_OPDRACHTEN_
1. Haal uit het bronfragment de tekst tussen "7. Gelet op" en "rust, worden bevestigd." woordelijk over, beide grenzen inbegrepen.
2. Wat heeft het Gerecht volgens het bronfragment met de bestreden beschikking gedaan?

_BRONFRAGMENT_
===

Gelet op het voorgaande heeft de minister zich niet op het standpunt mogen stellen dat het verzoek van [wederpartij] om een vergunning tot tijdelijk verblijf met als verblijfsdoel gezinshereniging moet worden afgewezen omdat zij in strijd met de openbare orde heeft gehandeld. Het Gerecht heeft daarom terecht het beroep gegrond verklaard en de bestreden beschikking vernietigd. Omdat niet is gebleken van andere afwijzingsgronden of andere redenen waarom [wederpartij] in strijd met de openbare orde zou hebben gehandeld, heeft het Gerecht eveneens terecht de minister opgedragen om over te gaan tot verblijfsaanvaarding en haar verzoek om een vergunning tot tijdelijk verblijf met als verblijfsdoel gezinshereniging toe te wijzen.

Slotsom

7. Gelet op wat het Hof in 6 tot en met 6.3 heeft overwogen heeft het Gerecht de juiste beslissing gegeven. Dat de minister terecht heeft betoogd dat het Gerecht in zijn overwegingen buiten de omvang van het geschil is getreden, leidt daarom niet tot vernietiging van de aangevallen uitspraak. Het hoger beroep slaagt niet. De aangevallen uitspraak moet, zij het met verbetering van de gronden waarop deze rust, worden bevestigd.

===

_GEGEVENSREGELS_
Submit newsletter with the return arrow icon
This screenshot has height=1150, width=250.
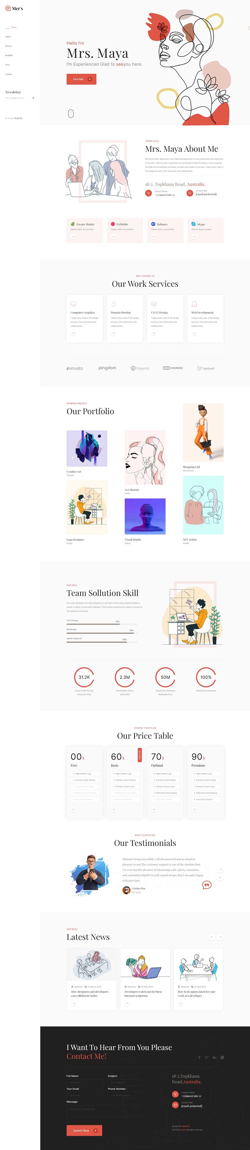pos(33,98)
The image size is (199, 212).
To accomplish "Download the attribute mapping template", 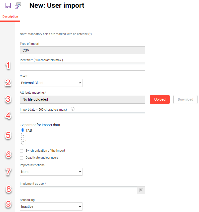I will pyautogui.click(x=185, y=99).
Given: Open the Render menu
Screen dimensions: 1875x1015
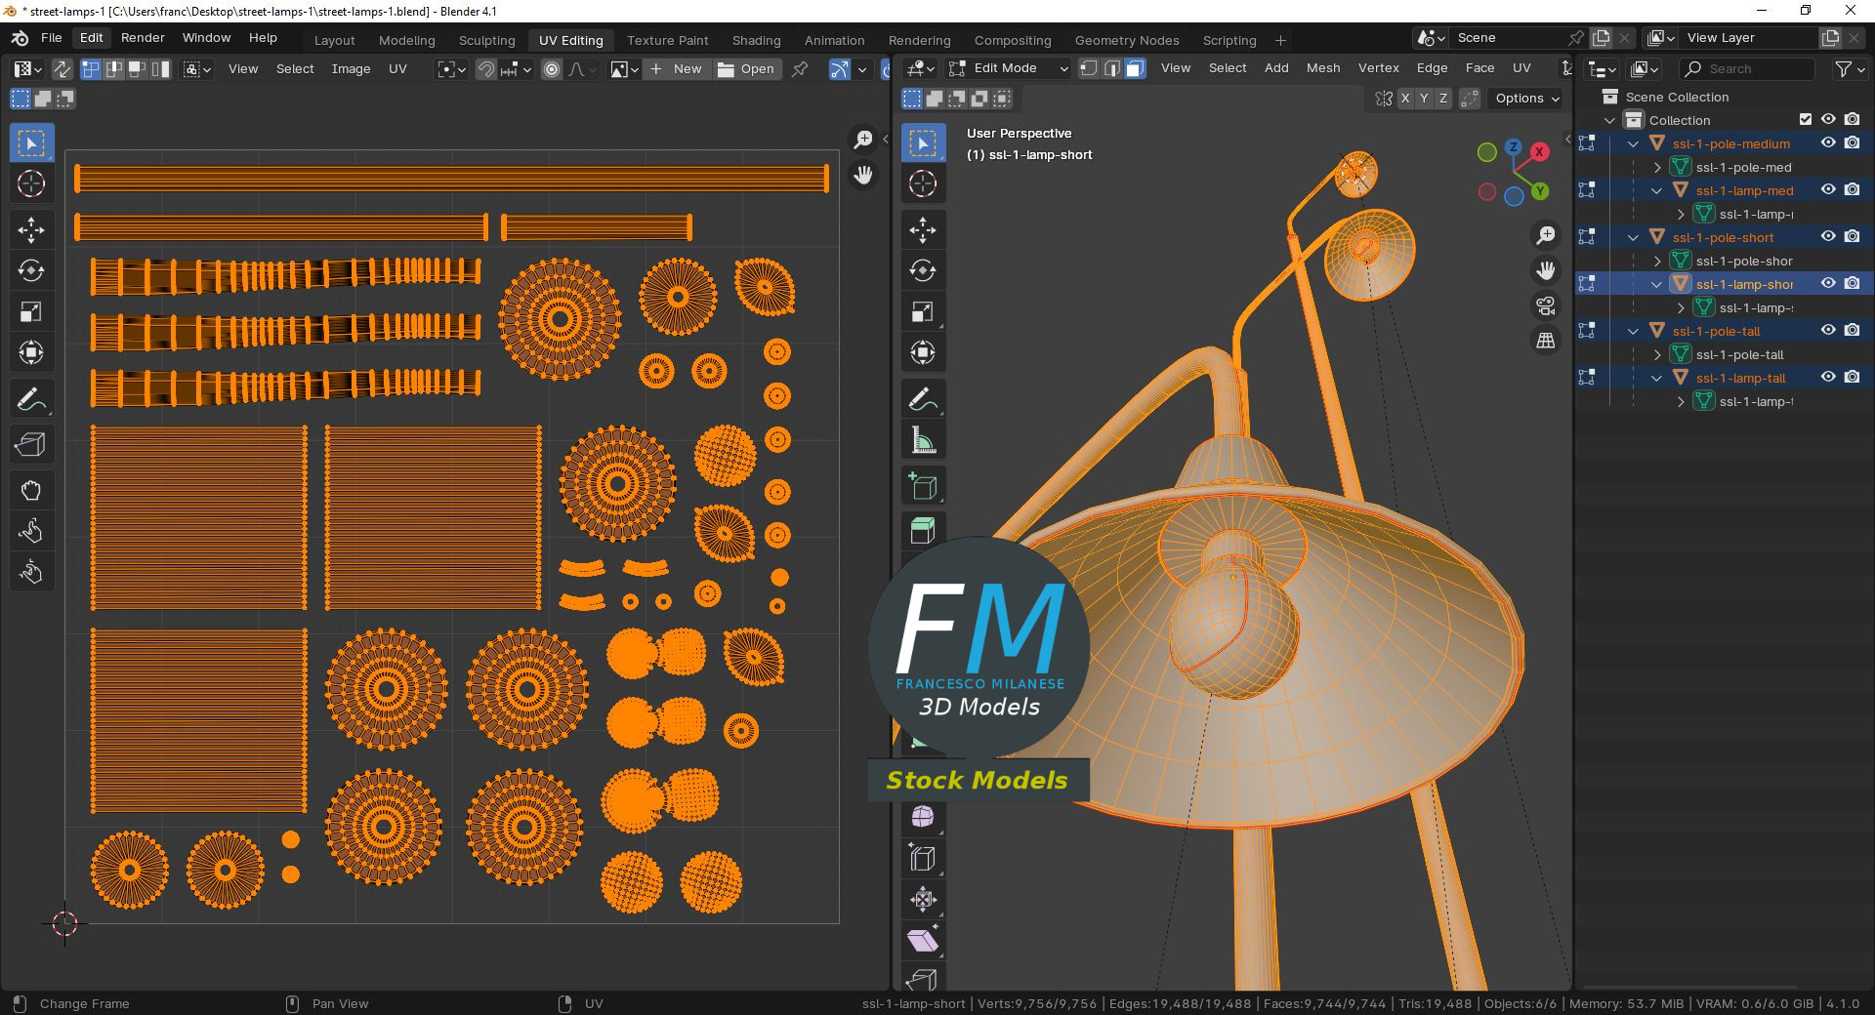Looking at the screenshot, I should [143, 38].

===

_ANTWOORDEN_
1.
7. Gelet op wat het Hof in 6 tot en met 6.3 heeft overwogen heeft het Gerecht de juiste beslissing gegeven. Dat de minister terecht heeft betoogd dat het Gerecht in zijn overwegingen buiten de omvang van het geschil is getreden, leidt daarom niet tot vernietiging van de aangevallen uitspraak. Het hoger beroep slaagt niet. De aangevallen uitspraak moet, zij het met verbetering van de gronden waarop deze rust, worden bevestigd.

2. Het Gerecht heeft de bestreden beschikking vernietigd.